Page and screen pointing data:
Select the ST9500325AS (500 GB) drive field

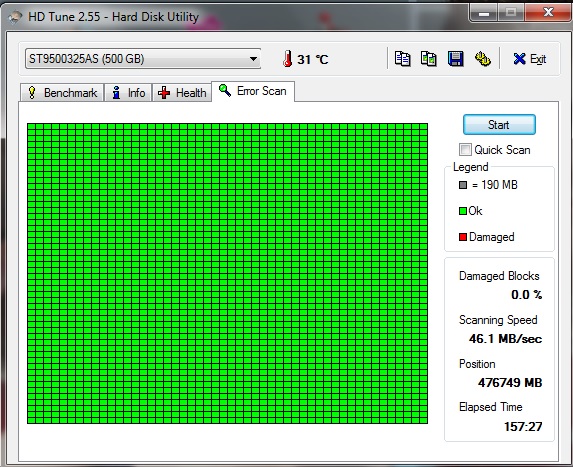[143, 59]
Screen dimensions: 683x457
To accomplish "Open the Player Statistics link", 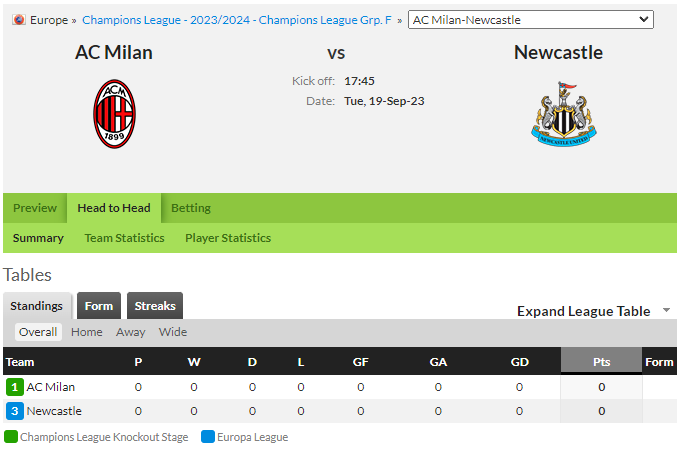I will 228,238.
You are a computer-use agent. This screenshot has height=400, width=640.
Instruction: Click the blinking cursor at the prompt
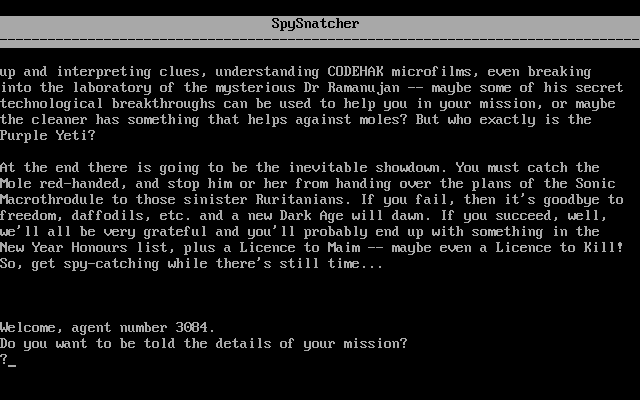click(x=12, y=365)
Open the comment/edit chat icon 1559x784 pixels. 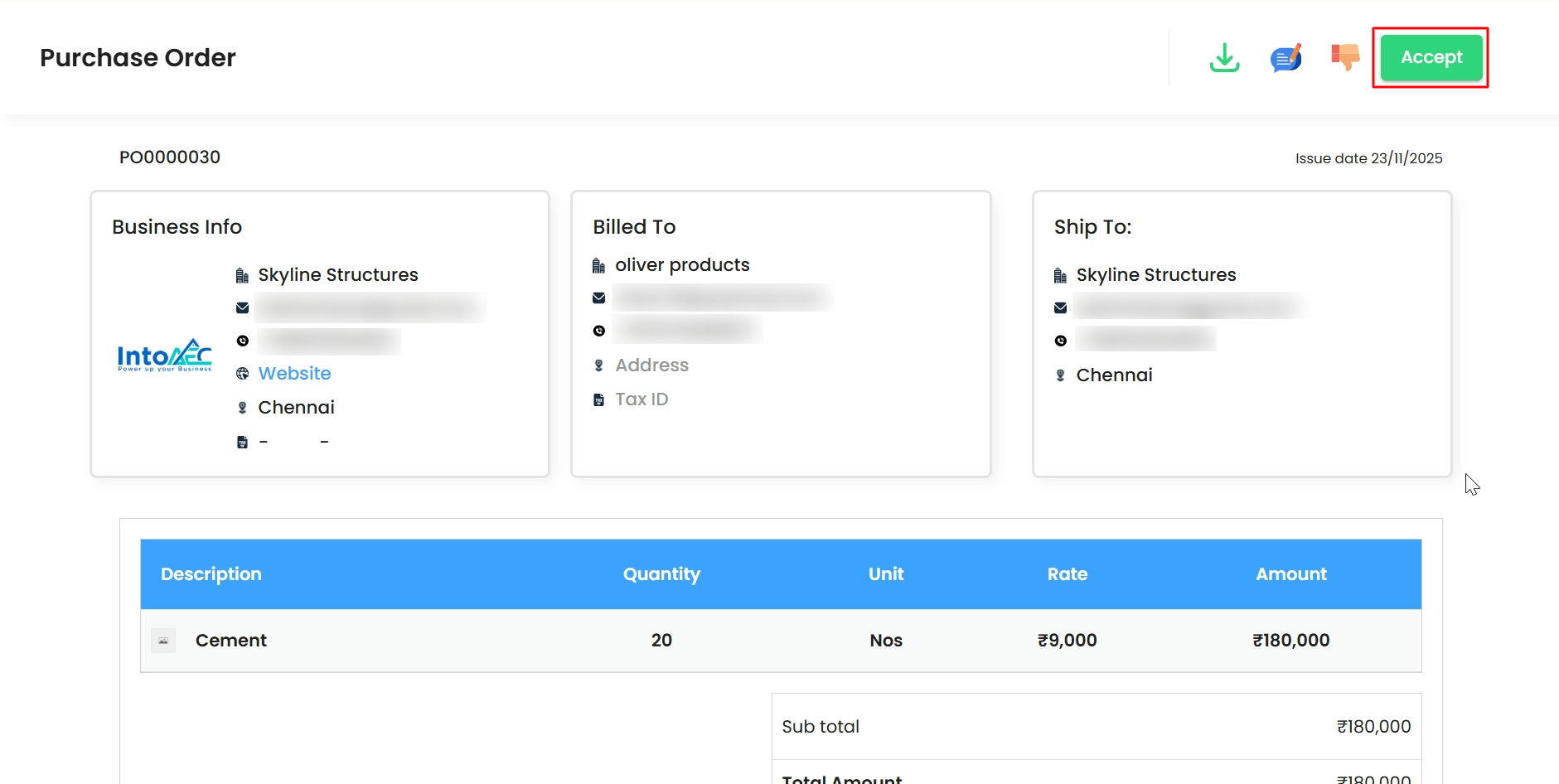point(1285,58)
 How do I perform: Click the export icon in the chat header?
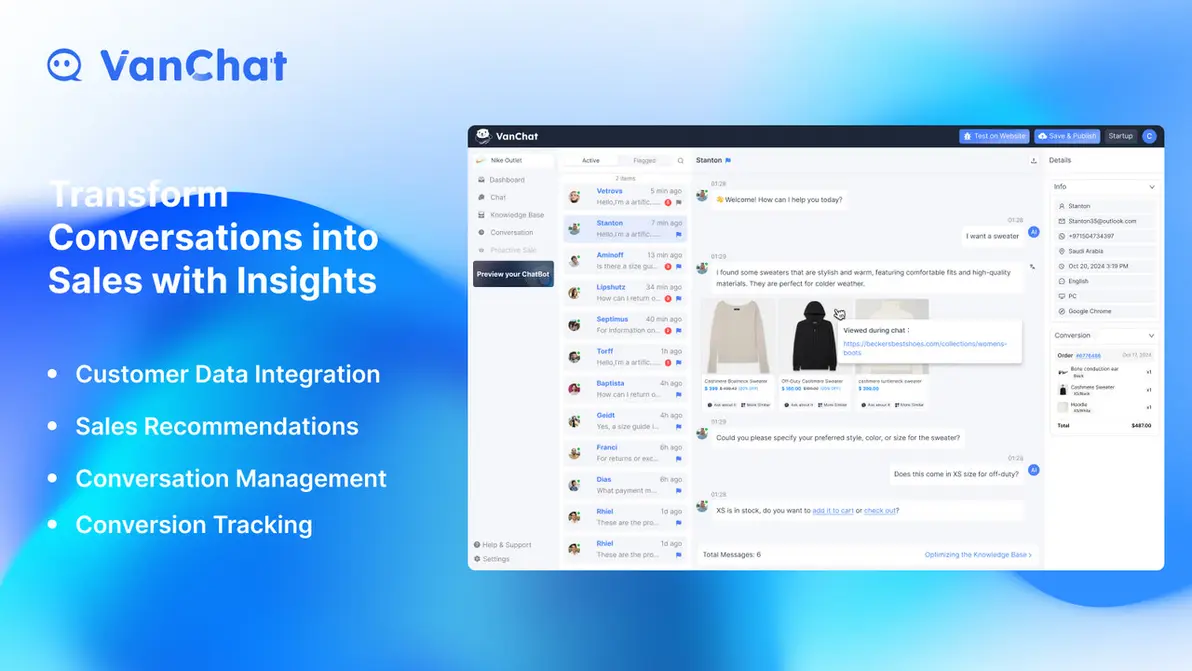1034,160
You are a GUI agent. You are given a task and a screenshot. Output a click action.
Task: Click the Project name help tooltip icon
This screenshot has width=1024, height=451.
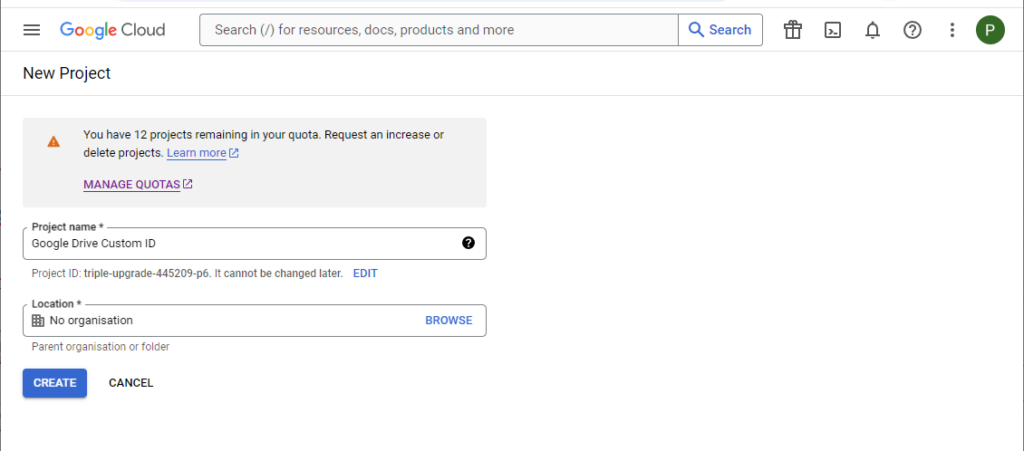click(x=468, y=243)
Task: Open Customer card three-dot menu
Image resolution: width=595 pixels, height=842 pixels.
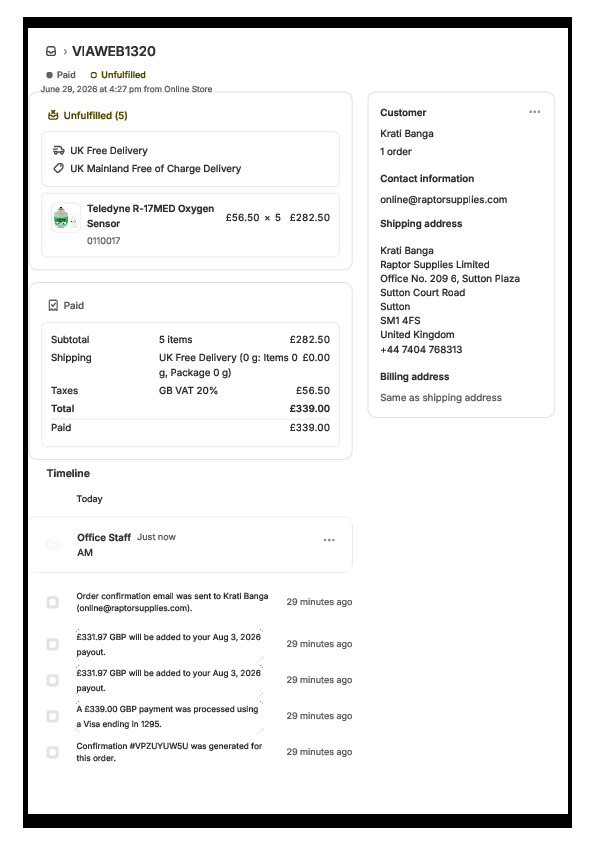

◆ **Requirements**:
Format the lines from the one containing "Task: Open Customer card three-dot menu" through the end of the records as a JSON list of strings, one string per line, with blank lines and pictures omitted.

◆ **Output**:
[
  "Task: Open Customer card three-dot menu",
  "Image resolution: width=595 pixels, height=842 pixels."
]